Проблемы смешанных браков
в рассказе «В деревню» Яниса Порука

Борис Инфантьев

          Один из самых излюбленных и популярных латышских писателей конца XIX — начала XX века Янис Порук, несмотря на свою западную ориентацию (учился музыке в Германии, переводил немецких классиков), не прошел мимо русского человека.
          На своей родине, в Петербурге, русский человек сочетал свою жизнь с женой-латышкой, это и послужило основой для глубоких психологических размышлений писателя.
          И ни разу у латышских авторов не возникает ни малейшего недоумения по поводу того, зачем же эти русские женятся на латышках? А у Порука такой мысли не возникает ни на минуту, свидетельство тому — текст самих произведений, где при всем желании не почувствуешь ни намека на иронию или критическое замечание.
          То же можно сказать и о другом произведении — рассказе кучера, однажды отвозившего писателя к его другу, управляющему имением, куда помещик переселил часть своих крестьян из российской глубинки и которые в новых жизненных условиях продолжают жить по старинке, даже как бы не замечая, что соседствуют с иноплеменным людом.
          Однако в контексте наших исследований особым интересом отличается более пространный, психологически глубоко продуманный и прочувствованный рассказ «В деревню», где возникает проблема смешанных браков, правда, осложненная еще и таким фактором, как социальное неравенство, различный уровень образования и интеллигентности обеих половин. Речь идет о петербургском чиновнике средней руки, женившемся на своей прислуге. «Коллега попрощался и ушел. Петр Андреевич, проводив товарища, вошел в комнату, чтоб помочь своему сынку выучить школьный урок. Сынок сидел за столом, непрестанно болтал ногами и гудел одно и то же слово на различные мелодии. Петр Андреевич сел за стол на софу, лицо его приняло серьезное выражение.
          «Коля, сколько тебе лет?» — спросил Петр Андреевич.
          «Восемь…», — Коля протянул и усмехнулся.

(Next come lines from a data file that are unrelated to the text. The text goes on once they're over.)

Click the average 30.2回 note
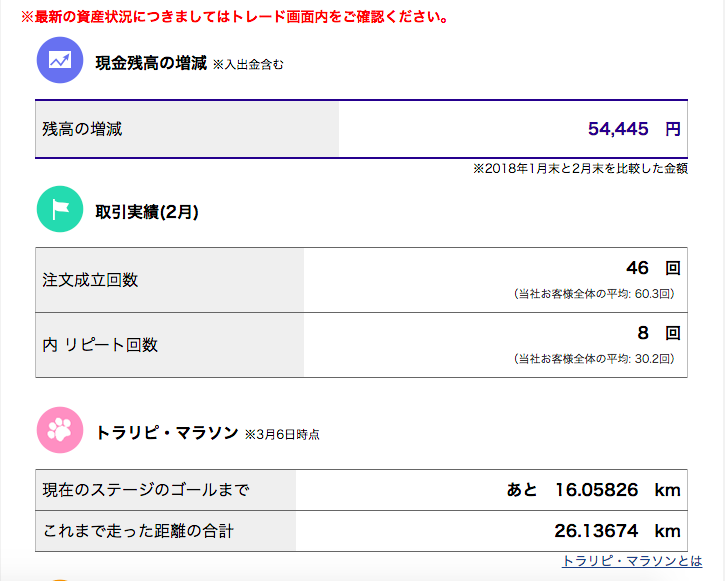 pos(594,358)
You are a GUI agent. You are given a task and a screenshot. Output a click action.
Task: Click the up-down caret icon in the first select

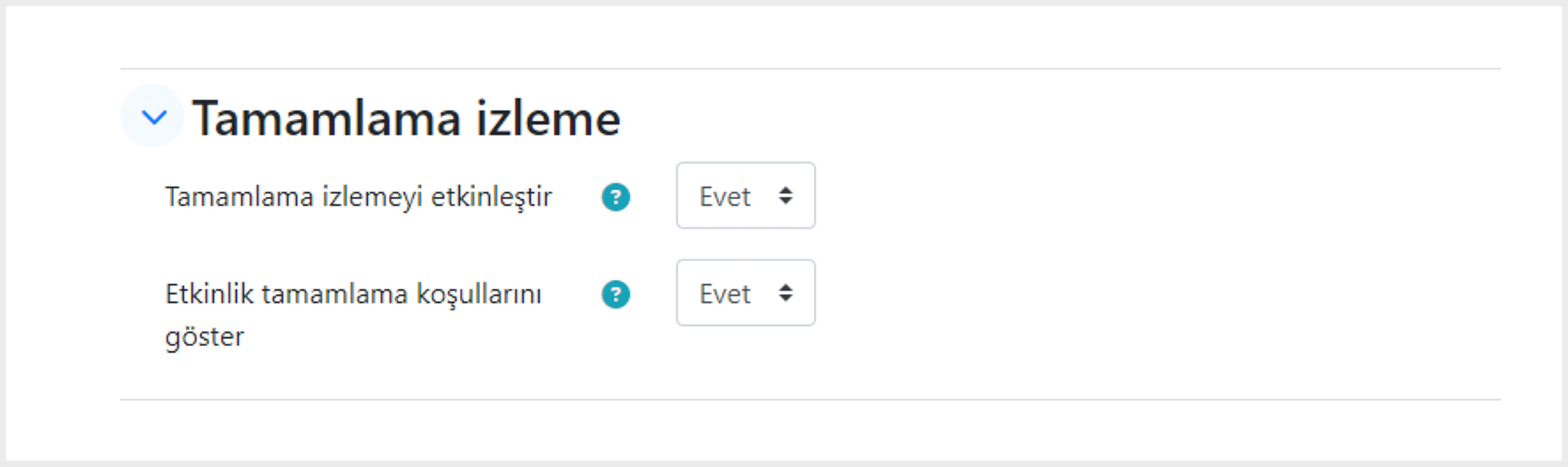[786, 195]
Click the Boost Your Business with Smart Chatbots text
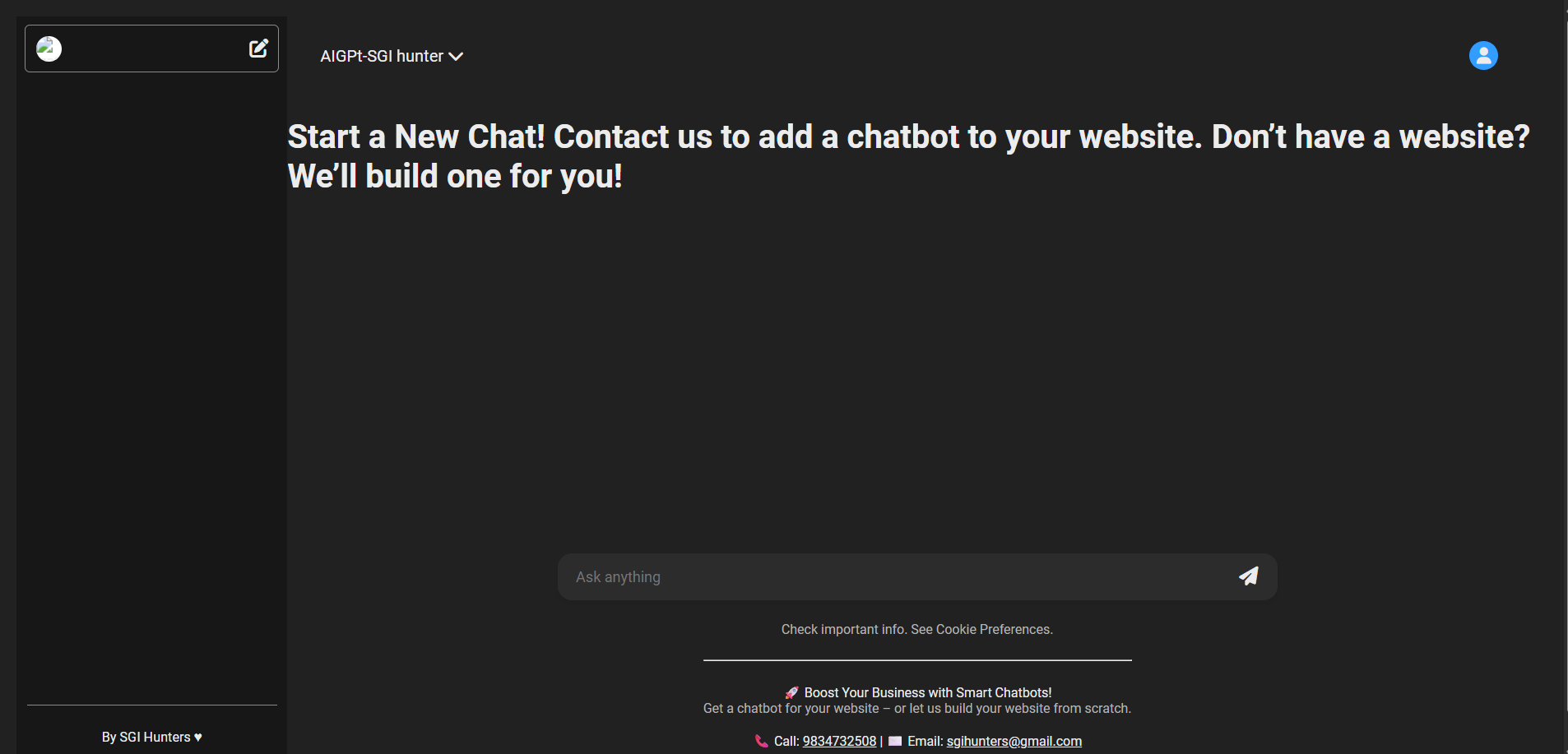The height and width of the screenshot is (754, 1568). point(927,693)
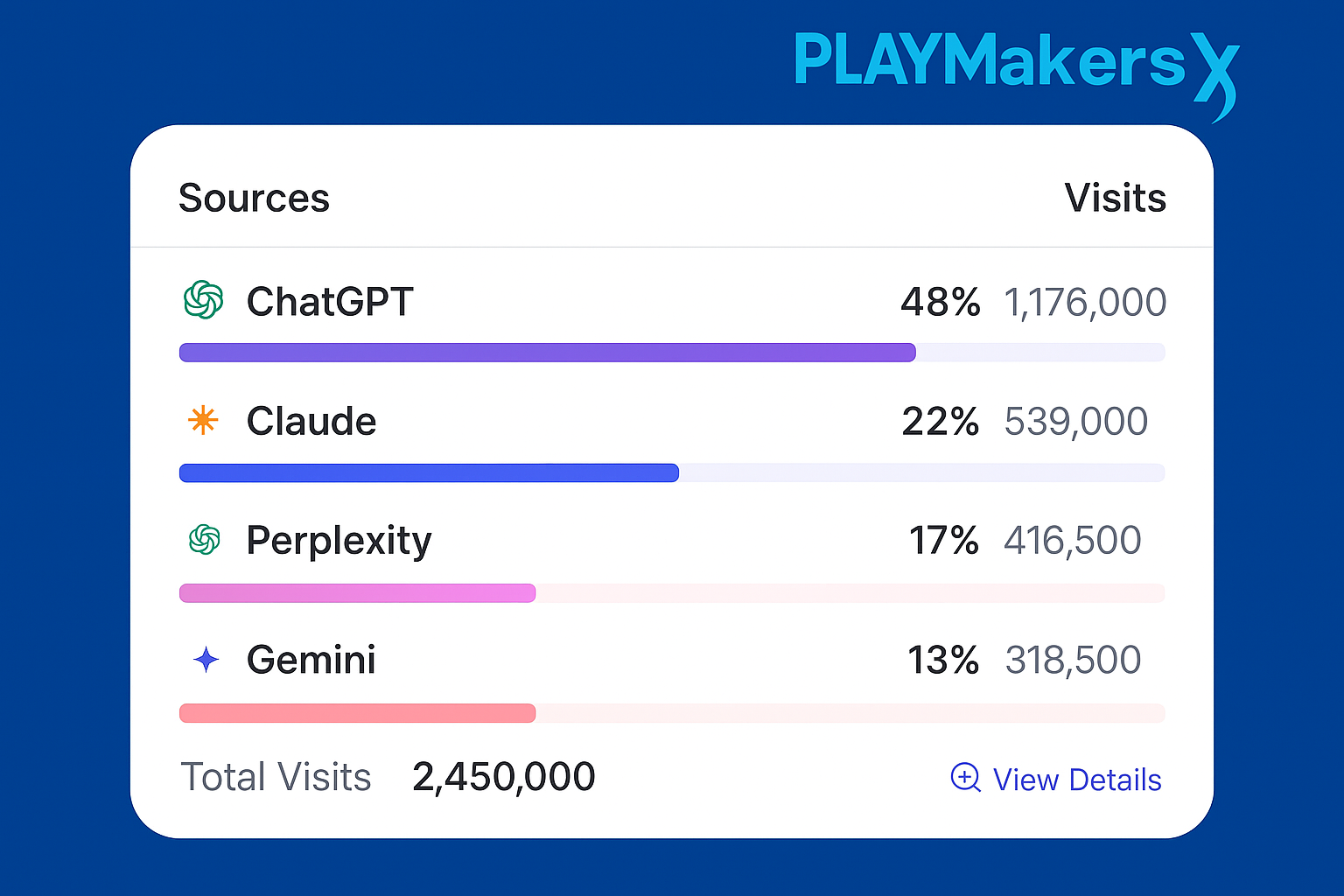This screenshot has height=896, width=1344.
Task: Open the View Details link
Action: tap(1076, 779)
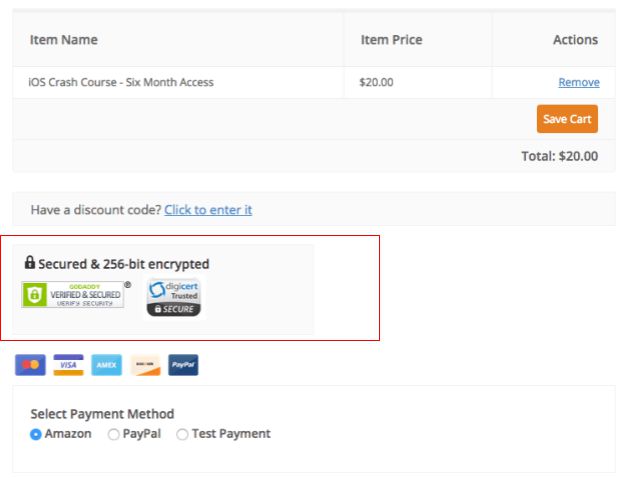Click the padlock icon beside Secured

click(30, 263)
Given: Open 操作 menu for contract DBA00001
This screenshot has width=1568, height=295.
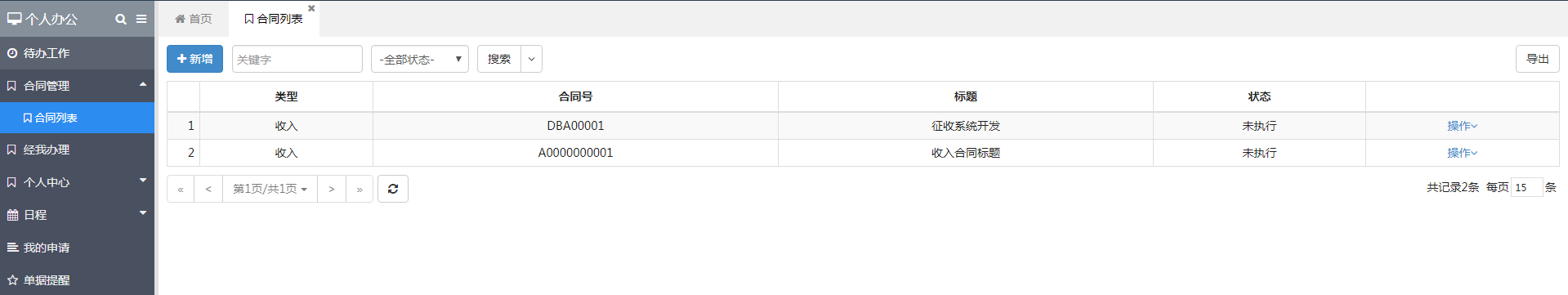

          «Вот видишь, такой взрослый ты уже и не знаешь, как надо себя вести с гостями. Гость тебе протягивает руку, а ты продолжаешь сидеть на стуле и сидишь как прибитый гвоздями… Нет, Коля, так нехорошо… Я же тебе говорил, а ты все так легко пропускаешь мимо ушей. Стыдись, такой взрослый парень, и все надо показывать и рассказывать, как малому ребенку».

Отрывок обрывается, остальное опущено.